Time moved in cycles now that I had my soul back. We settled into a new routine at Invermoore manor – Samael and I frolicked in the gardens during the day, in our human forms he had taught me a glamour to manage, and donned our black robes and bones at night to tend to the souls in Sheol. I had become Lady Death, and Invermoore was freed from its curse. No more magicians came to harangue us, fearing a dead vampire who was now full Reaper, and her "Satan" of a husband.
Our wedding was at the old stone church in the middle of town, and Rosy administered our vows.
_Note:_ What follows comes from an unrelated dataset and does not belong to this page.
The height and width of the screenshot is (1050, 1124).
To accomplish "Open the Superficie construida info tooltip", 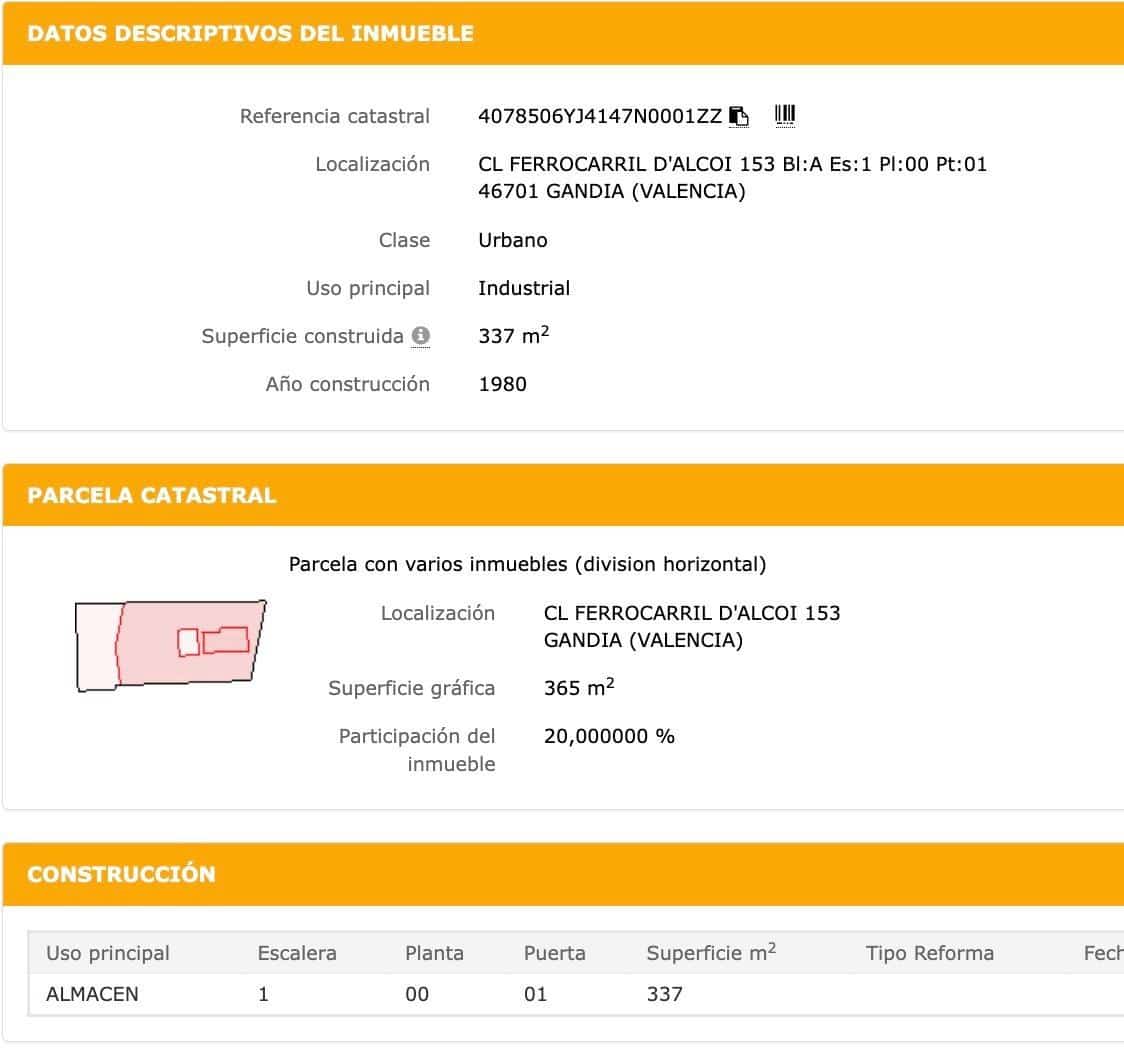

Peter and Annis followed us to the altar soon after, and by the time they were through making more Rangers, had four boys and five daughters between them – all golden skinned, brown eyed redheads.
Cook Panetta made feasts each night, and Samael and I – we traveled the world, knew each other as husband and wife, and the Line of Cain was snuffed out for good.
On our wedding night, he laid me down in the meadows behind Invermoore.
"Are you ready... for your first time?" he asked, breath heavy, his blue eyes like sparkling jewels as he nursed at my breasts.
I ran a hand through his thick black locks, tension rising in my stomach. His erection strained against his breeches, and I thumbed the head of his penis, wet precum on my fingers.
"Yes."
I began to bob and suck, lick and caress. Heavy heat grew in my legs as he moaned, playing with my white, bone-pale hair.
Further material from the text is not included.